Matthias Froehlich1, Thorsten A. Bley2, Marc Schmalzing3, Michael Gernert1, Rudolf A. Werner4, Jost Hillenkamp5, Karl Georg Haeusler6 and Konstanze V. Guggenberger2, 1University Hospital Wuerzburg, Dpt. of Internal Medicine II, Wuerzburg, Germany, 2University Hospital Wuerzburg, Dpt. of Radiology, Wuerzburg, Germany, 3University Hospital Wuerzburg, Wuerzburg, Germany, 4University Hospital Wuerzburg, Dpt. of Nuclear medicine, Wuerzburg, Germany, 5University Hospital Wuerzburg, Dpt. of Ophtalmology, Wuerzburg, Germany, 6University Hospital Wuerzburg, Dpt. of Neurology, Wuerzburg, Germany
Background/Purpose: Imaging techniques for the detection of mural inflammation are cornerstones in the diagnosis of giant cell arteritis (GCA). Magnetic resonance imaging (MRI) and ultrasound are central in this regard, but data comparing both methods are scarce.
Methods: Case-control study of 88 patients (mean age 70±9.6 years, 64% women), 44 with GCA and 44 with initial suspicion of GCA who finally did not have GCA. The standardized 3 Tesla MRI protocol included the temporal, occipital, vertebral, carotid, subclavian, and axillary arteries, the thoracic and abdominal aorta including the renal arteries. The standardized ultrasound protocol included the temporal, carotid, and axillary arteries using a linear array transducer at 18 MHz. Trained MRI and ultrasound diagnosticians blinded to other diagnostic findings or clinical data. Correctness of the GCA diagnosis was prospectively confirmed by the Rheumatology Department after 3 months by clinical examination.
Results: Overall, 44 patients with GCA (37 at initial diagnosis and 7 at GCA-relapse) and 44 controls were examined. MRI and ultrasound were performed on the same day in 81 patients. Time difference between MRI and ultrasound was median 0 (IQR 0) days. At the time of investigation, 21 of 44 GCA patients were therapy-naïve.
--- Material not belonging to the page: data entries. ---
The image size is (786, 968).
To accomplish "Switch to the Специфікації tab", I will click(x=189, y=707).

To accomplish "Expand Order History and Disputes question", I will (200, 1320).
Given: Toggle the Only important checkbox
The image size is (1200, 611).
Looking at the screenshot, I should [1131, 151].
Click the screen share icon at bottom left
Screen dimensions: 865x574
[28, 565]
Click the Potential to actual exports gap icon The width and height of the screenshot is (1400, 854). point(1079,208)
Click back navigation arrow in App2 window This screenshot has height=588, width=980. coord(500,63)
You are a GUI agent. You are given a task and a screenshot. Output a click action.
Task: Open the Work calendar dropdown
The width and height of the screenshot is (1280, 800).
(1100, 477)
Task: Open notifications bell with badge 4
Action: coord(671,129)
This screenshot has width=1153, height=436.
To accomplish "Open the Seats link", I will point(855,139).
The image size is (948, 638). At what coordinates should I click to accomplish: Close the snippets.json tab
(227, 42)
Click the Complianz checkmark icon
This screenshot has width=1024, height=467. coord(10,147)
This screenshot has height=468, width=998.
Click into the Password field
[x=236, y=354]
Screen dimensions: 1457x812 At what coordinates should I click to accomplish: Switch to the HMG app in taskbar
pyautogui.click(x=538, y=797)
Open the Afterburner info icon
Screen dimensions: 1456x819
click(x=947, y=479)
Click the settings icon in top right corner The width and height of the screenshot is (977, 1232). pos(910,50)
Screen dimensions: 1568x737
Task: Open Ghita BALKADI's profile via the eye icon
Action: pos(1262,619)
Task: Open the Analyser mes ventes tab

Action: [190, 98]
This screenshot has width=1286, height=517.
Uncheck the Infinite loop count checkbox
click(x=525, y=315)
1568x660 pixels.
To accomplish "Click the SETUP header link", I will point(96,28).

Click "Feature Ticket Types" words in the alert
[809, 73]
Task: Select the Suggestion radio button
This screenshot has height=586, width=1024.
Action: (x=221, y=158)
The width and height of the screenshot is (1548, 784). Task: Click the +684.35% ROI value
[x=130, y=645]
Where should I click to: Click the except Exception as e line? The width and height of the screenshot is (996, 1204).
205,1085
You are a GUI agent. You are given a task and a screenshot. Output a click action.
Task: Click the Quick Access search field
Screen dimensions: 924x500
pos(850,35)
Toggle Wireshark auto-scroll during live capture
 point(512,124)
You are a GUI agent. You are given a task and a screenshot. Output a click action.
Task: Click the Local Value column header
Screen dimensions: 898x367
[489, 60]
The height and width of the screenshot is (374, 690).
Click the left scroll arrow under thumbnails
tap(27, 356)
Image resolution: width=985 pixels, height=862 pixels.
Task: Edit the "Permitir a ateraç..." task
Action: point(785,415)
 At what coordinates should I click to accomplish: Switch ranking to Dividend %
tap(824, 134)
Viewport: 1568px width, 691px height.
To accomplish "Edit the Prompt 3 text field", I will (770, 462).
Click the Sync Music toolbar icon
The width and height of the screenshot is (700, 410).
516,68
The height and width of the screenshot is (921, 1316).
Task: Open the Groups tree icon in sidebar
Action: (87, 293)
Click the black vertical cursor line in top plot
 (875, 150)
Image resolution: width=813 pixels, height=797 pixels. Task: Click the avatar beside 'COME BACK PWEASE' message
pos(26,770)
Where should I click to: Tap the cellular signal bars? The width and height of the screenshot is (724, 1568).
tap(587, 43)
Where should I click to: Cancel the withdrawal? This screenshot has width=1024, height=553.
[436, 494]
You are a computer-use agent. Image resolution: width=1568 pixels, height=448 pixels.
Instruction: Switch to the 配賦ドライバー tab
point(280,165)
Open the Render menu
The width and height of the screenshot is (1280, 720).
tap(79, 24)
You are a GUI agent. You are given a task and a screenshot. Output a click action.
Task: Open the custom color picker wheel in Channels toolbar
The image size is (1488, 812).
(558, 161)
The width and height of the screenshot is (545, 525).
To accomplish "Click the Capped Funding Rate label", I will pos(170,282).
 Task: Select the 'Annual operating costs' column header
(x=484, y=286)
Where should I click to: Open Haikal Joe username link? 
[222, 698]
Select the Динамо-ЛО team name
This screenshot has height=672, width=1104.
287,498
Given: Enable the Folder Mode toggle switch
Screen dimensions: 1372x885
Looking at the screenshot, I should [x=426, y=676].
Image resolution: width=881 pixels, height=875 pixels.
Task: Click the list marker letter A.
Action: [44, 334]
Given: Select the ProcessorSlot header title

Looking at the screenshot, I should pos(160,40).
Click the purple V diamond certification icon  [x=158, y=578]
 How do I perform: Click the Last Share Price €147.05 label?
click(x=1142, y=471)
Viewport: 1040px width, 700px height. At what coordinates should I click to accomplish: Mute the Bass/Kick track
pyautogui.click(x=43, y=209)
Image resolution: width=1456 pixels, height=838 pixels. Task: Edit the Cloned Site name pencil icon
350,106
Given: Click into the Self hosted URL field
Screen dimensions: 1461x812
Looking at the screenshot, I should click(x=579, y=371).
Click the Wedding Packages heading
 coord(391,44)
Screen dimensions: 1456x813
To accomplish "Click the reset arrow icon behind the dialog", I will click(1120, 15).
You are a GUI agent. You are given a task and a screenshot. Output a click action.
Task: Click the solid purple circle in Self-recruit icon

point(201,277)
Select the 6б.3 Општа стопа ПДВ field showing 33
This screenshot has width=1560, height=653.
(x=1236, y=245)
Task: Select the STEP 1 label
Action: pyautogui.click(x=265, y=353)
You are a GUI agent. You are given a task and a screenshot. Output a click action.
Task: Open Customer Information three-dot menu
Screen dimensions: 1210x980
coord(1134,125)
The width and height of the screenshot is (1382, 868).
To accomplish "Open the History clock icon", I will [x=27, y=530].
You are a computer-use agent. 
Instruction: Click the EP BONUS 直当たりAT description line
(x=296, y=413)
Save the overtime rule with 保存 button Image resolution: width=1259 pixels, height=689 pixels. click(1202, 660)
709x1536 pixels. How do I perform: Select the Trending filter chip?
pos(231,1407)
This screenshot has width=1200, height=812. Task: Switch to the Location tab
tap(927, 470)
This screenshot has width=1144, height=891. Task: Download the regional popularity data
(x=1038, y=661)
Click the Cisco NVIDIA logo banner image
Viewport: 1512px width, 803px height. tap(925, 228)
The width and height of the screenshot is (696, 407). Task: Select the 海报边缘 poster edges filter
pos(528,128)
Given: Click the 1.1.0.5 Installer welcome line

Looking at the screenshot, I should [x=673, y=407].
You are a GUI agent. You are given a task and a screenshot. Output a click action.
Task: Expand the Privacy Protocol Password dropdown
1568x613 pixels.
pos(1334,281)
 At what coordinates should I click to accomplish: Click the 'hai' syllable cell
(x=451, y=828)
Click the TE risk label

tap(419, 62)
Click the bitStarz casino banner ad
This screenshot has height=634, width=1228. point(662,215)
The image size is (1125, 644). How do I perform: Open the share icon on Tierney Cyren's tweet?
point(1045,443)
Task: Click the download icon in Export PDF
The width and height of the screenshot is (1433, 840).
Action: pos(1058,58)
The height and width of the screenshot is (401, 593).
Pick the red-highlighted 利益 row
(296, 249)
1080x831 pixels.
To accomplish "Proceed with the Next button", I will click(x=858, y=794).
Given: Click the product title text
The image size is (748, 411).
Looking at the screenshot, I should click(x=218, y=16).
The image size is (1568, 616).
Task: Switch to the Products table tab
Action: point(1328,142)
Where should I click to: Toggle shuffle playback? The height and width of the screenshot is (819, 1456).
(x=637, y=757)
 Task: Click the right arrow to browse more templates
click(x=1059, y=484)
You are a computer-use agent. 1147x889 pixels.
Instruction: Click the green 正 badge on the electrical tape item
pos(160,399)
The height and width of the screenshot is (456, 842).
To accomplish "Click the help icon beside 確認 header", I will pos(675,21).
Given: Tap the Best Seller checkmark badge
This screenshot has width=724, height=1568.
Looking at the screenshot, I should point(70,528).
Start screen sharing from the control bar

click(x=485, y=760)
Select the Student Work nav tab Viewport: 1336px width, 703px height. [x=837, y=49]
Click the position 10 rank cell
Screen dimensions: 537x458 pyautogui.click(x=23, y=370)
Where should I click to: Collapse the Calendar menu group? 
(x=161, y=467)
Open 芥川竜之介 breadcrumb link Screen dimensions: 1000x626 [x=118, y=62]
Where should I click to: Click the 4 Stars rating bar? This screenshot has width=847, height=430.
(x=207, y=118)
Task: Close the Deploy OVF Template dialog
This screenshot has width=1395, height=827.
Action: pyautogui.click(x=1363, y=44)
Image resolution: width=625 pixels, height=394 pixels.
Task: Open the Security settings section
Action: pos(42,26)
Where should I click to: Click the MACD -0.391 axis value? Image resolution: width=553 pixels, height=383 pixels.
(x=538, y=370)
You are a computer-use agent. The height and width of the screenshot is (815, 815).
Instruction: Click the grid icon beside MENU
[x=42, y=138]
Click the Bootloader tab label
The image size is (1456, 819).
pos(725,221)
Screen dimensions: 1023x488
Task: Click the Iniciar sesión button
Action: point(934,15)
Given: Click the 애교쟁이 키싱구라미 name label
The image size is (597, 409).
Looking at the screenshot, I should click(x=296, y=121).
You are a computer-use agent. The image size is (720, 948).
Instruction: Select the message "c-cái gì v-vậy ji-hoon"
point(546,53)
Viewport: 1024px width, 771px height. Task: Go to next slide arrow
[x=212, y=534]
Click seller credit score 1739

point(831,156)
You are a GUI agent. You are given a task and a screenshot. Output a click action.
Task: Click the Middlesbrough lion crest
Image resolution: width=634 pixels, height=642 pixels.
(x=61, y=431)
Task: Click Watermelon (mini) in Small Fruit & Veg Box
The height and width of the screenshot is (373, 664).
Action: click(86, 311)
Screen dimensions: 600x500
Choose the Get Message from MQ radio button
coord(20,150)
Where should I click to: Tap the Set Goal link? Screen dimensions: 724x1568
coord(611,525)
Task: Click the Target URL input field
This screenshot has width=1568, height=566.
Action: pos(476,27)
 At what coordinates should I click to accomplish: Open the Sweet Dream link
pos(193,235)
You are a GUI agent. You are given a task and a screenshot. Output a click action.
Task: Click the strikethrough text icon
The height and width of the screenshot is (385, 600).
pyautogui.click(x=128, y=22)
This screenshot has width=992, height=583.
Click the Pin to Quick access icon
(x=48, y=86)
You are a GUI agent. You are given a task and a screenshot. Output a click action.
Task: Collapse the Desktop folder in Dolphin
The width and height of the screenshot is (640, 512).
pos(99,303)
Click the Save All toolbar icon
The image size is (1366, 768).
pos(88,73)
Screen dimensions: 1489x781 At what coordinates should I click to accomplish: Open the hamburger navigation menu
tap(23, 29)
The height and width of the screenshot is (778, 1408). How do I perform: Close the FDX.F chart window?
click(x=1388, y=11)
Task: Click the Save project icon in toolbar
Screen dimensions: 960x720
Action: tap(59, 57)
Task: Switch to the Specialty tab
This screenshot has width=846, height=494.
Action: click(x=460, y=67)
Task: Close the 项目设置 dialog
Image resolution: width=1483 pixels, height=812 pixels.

Ultrasound detected signs of vasculitis in 20 of 44 GCA patients (sensitivity 45%). In patients with supraaortic GCA, 20 of 34 (sensitivity 59%) patients were identified to have GCA. In patients on steroids (duration mean 60 days (IQR 67 days), ultrasound identified 11 of 23 patients (sensitivity 48%) to have GCA. The sensitivity of MRI was 73% (32 of 44 GCA patients), demonstrated occipital artery vasculitis in 22 of 44 patients. In supraaortic GCA, 27 of 34 (sensitivity 79% patients were identified by MRI.
In comparison, MRI diagnosed 13 additionally arteritis patients compared to ultrasound. Of those, arteritis was found in the thoracic aorta (n=3), the abdominal aorta (n=4), occipital artery (n=3), and vertebral artery (n=2) or combinations thereof. In 5 patients, ultrasound did not reveal vasculitis-typical findings, although they were detectable on MRI.
In the control group, all 44 patients were negative for vessel wall inflammation on both, MRI and ultrasound (specificity 100%). The main diagnoses in the control group were polymyalgia rheumatica (n=21), and non-arteritic anterior ischemic optic neuropathy (n=20).
Conclusion: MRI is superior to ultrasound in detecting inflammatory activity in GCA as more vessels are examined and evaluation of MRI is more sensitive. Involvement of occipital arteries is a common manifestation in GCA that is neither easily detectable by ultrasound nor readily amenable to biopsy but can be detected by MRI. Involvement of aorta and its branches is also common, which, with the exception of axillary arteries, cannot be recorded structurally in US.
Disclosures: M. Froehlich, None; T. Bley, None; M. Schmalzing, Novartis, AbbVie, AstraZeneca, Chugai/Roche, Janssen, Gilead, Boehringer/Ingelheim, Celgene, Medac, UCB, Sandoz; M. Gernert, None; R. Werner, None; J. Hillenkamp, None; K. Haeusler, None; K. Guggenberger, None.